The average USD transaction size in the 2019-20 bear market was typically between $6k to $8k. This period was largely dominated by retail and early investment fund participants.
The 2020-21 bull market saw average transaction sizes increase significantly into a peak of $58.6k during the May sell-off. This has largely cooled off from July onwards, with the current average transaction size between $30k and $36k.
Relative to the 2019-20 period, this represents a significant 370% increase, despite the recent correction, reflecting continued and sticky institutional sized interest.
Further support for this observation is found the rising proportion of transaction volume dominance by $100k+ sizes. In the chart below, we can see the gradual squeezing of smaller size capital (<$100k) in yellow-red from 40% dominance in 2017, to represent only 10% to 20% of on-chain volumes today.
Conversely, institutional and high-net-worth size capital of $100k+ in green has expanded significantly over the last 12 months. The cohort moving between $1M and $10M (light green) has consistently represented between 20% to 30% of transaction volume since 2017.
The $10M+ cohort (dark green) however have grown considerably, from only 10% in October 2020, to over 30% dominance today. This reflects a notable growth in large size capital allocation and trading activity. Note that this data is entity adjusted, and thus filters for only economically meaningful activity (excludes self-spends and exchange wallet management for example).
Young Coin Volume Dominates
Another observation regarding transaction volumes relates to classification based on coin ages. We have recently released a new metric called the Spent Volume Age Bands (SVAB), which classifies the proportion of daily coin volume by coin age. It is a counterpart to the Spent Output Age Bands (SOAB) metric, which ignores coin volume, and only looks at age brackets in proportion to the daily transaction count.
Some general principles for interpretation of these metrics are:
- When more old coins (> 6m) are spent, there is a higher probability that previously illiquid coins are coming back into liquid circulation. This is most common during capitulation events, and in bull markets as coins are sold into strength.
- When more young coins (1d to 6m) are spent, there is a higher probability that smart money investors and long-term holders are holding, and accumulation is taking place, as ‘hot coins’ are taken off the market.

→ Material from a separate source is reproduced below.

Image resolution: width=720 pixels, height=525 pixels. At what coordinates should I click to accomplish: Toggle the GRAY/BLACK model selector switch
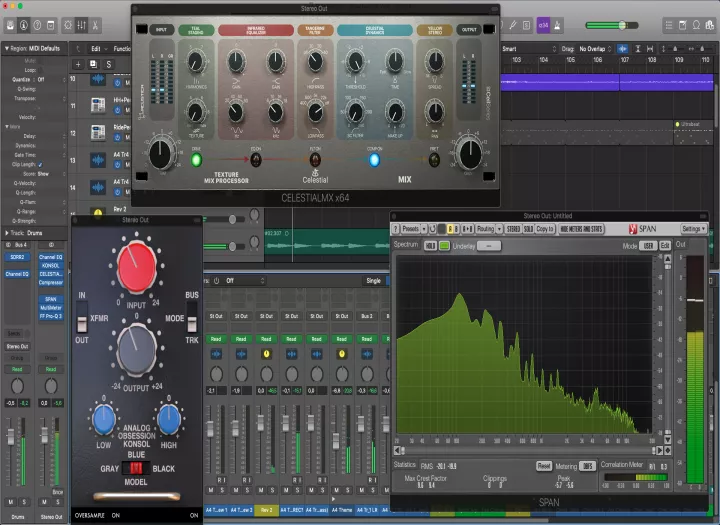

- Hot coins are those with lifespans less than 1-week. These dominate day-to-day network traffic and are more likely to be re-spent in response to volatility.
From a macro view we can see that hot/young coin volumes spike and dominate on-chain volumes in three typical occasions:
- Blow off tops where trading, speculation and ‘hot money’ movements reach a maximum.
- Capitulation events where new buyers are shaken out en mass and coins change hands many times during high volatility. Smart money also tend to step in and accumulate.
- Disbelief rallies at the start of bullish trends as traders sell into the first market strength seen in a long time.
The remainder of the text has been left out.